Stored items
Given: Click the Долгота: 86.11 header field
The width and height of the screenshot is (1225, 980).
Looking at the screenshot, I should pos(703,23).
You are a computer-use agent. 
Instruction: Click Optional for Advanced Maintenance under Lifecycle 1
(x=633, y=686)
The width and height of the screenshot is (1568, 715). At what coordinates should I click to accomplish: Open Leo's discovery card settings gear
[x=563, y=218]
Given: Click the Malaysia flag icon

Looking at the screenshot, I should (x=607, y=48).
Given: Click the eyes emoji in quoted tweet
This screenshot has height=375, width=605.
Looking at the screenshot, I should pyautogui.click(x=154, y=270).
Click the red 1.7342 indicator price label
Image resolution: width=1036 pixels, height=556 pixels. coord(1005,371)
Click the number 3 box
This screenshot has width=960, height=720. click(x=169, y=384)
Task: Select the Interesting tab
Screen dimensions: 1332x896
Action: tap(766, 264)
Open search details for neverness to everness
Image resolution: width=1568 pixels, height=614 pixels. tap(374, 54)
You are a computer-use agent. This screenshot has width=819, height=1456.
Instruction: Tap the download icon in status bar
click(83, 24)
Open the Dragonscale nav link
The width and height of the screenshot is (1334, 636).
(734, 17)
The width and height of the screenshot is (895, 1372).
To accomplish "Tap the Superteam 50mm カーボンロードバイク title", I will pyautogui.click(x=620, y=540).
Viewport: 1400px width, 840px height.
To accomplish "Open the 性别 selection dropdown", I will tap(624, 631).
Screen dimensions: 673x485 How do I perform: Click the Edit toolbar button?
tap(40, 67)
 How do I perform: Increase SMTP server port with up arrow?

§ **Your goal**:
Exactly as they appear above, transcribe the records in full.

§ **Response**:
Given: Click the Долгота: 86.11 header field
The width and height of the screenshot is (1225, 980).
Looking at the screenshot, I should pos(703,23).
You are a computer-use agent. 
Instruction: Click Optional for Advanced Maintenance under Lifecycle 1
(x=633, y=686)
The width and height of the screenshot is (1568, 715). At what coordinates should I click to accomplish: Open Leo's discovery card settings gear
[x=563, y=218]
Given: Click the Malaysia flag icon

Looking at the screenshot, I should (x=607, y=48).
Given: Click the eyes emoji in quoted tweet
This screenshot has height=375, width=605.
Looking at the screenshot, I should pyautogui.click(x=154, y=270).
Click the red 1.7342 indicator price label
Image resolution: width=1036 pixels, height=556 pixels. coord(1005,371)
Click the number 3 box
This screenshot has width=960, height=720. click(x=169, y=384)
Task: Select the Interesting tab
Screen dimensions: 1332x896
Action: tap(766, 264)
Open search details for neverness to everness
Image resolution: width=1568 pixels, height=614 pixels. tap(374, 54)
You are a computer-use agent. This screenshot has width=819, height=1456.
Instruction: Tap the download icon in status bar
click(83, 24)
Open the Dragonscale nav link
The width and height of the screenshot is (1334, 636).
(734, 17)
The width and height of the screenshot is (895, 1372).
To accomplish "Tap the Superteam 50mm カーボンロードバイク title", I will pyautogui.click(x=620, y=540).
Viewport: 1400px width, 840px height.
To accomplish "Open the 性别 selection dropdown", I will tap(624, 631).
Screen dimensions: 673x485 How do I perform: Click the Edit toolbar button?
tap(40, 67)
 How do I perform: Increase SMTP server port with up arrow?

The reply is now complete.